Chico Police Capt. Mike Maloney said the army surplus gas masks currently used by the force are considered outdated under Occupational Health and Safety Administration guidelines and would be replaced before Halloween. Maloney also confirmed a tentative plan to add to the force’s supply of 36-inch batons with an unspecified number of new, 42-inch batons.
That plan was briefly questioned by City Manager Tom Lando, who at first said he didn’t think the police needed them. But Lando changed his mind the next day, when he found out that Chico police had always used the longer batons for crowd-control but had been forced to borrow them in the past from other agencies.
“That purchase has not gone through,” Lando initially said. “We don’t want to raise any red flags about police beating people up or anything like that. We’ve got enough concerns without that happening.”
Later, Lando amended the statement to say the batons are “standard equipment that a department like ours ought to have.”
Standard or not, the longer batons, heavy police presence and ready-to-rumble attitude the city has broadcast in the past few months are sure to change the character of the event. In keeping with the City Council’s controversial decision to put an end to the downtown Halloween festivities, potential partygoers have been on notice by a series of newspaper and TV ads that send a blunt message: “The party is over.”

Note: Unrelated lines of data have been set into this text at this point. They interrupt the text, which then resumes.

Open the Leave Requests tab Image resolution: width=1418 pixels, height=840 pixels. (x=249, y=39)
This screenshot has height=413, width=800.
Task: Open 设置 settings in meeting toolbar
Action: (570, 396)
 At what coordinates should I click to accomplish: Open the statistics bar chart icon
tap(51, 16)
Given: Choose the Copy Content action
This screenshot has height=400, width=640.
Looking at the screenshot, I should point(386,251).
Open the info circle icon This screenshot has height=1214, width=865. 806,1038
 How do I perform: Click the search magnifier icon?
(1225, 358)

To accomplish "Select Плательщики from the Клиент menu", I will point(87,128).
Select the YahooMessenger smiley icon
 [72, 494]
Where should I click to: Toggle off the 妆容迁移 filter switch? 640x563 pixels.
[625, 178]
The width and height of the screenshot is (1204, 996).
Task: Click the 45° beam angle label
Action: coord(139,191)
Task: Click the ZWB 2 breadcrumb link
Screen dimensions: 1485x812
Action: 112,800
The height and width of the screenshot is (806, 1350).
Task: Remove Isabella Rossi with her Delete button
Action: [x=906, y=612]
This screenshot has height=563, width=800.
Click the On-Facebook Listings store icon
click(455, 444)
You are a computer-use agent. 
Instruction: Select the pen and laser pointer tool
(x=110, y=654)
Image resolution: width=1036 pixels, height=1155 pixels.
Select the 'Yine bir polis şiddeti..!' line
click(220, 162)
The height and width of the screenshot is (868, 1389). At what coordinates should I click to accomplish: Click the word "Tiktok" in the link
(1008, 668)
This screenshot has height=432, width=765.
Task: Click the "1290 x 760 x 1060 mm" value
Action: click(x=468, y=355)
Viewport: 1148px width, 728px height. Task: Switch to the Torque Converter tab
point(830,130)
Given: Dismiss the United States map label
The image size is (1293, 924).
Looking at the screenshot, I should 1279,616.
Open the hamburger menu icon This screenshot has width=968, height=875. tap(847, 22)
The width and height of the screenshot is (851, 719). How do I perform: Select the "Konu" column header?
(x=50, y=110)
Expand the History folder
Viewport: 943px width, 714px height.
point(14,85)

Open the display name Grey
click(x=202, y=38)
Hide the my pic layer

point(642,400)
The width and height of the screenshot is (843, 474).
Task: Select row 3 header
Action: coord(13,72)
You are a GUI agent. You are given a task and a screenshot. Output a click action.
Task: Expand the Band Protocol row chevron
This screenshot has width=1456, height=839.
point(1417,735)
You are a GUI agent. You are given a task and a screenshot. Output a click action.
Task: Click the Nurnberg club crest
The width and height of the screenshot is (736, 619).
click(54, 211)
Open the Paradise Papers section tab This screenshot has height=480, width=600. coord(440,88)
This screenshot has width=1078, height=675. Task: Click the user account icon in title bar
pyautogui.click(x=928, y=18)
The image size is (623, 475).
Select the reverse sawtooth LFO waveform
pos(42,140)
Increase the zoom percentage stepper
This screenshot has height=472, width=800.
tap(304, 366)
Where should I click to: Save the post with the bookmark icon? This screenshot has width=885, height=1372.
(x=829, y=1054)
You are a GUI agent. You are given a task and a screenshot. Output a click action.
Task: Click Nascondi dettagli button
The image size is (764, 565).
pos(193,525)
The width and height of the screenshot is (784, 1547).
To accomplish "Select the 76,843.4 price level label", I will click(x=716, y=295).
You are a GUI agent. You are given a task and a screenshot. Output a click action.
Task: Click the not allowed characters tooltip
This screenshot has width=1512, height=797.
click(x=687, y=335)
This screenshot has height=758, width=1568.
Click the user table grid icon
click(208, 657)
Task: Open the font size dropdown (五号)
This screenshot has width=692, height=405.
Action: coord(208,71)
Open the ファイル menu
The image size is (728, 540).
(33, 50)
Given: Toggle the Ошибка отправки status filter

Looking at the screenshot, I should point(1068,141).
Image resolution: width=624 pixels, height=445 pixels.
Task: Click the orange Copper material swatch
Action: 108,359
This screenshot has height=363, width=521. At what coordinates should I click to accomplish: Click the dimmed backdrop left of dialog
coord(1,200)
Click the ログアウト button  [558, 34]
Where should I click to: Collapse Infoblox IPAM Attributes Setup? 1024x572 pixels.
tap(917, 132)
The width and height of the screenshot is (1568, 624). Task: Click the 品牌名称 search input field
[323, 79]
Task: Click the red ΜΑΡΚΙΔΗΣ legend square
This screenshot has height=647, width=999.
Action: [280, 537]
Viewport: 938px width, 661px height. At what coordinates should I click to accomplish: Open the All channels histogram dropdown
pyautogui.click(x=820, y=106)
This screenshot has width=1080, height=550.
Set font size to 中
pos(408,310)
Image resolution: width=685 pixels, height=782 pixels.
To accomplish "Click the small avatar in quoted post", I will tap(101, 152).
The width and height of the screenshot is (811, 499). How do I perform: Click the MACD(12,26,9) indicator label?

The ads, which feature footage of arrests made at previous Halloween parties—last year there were four stabbings, 36 assaults (two sexual), 55 people arrested for public drunkenness, two-dozen car accidents and various acts of vandalism—were created by Barnett, Cox and Associates from San Luis Obispo at a cost of about $13,000. In the past, the city has spent between $50,000 and $100,000 just to police the event each year.
At an Oct. 8 meeting, several student government officials at Chico State, even as they worried about the politics of doing so, urged the Associated Students president not to sign a letter drafted in the name of the City Council, feeling the message warning students away from Halloween revelry was too negative and anti-student. “This screams about how much the city does not like us,” said Fay Roepcke, the A.S. director of legislative affairs. “It’s very insulting.”
Maloney said the police plan to enforce five DUI checkpoints surrounding downtown, as well as several glass-container checkpoints throughout downtown and the south campus neighborhood. Police have also enlisted the help of Butte County sheriff’s deputies and the California Highway Patrol, as well as officers from Sacramento, Tehama, Glenn and Colusa counties. About 450 officers will participate, up from around 150 last year.
"In years past, our directive has been to manage the event," Maloney said. "This year is different." If at all possible, he said, police would like to simply "make the event go away."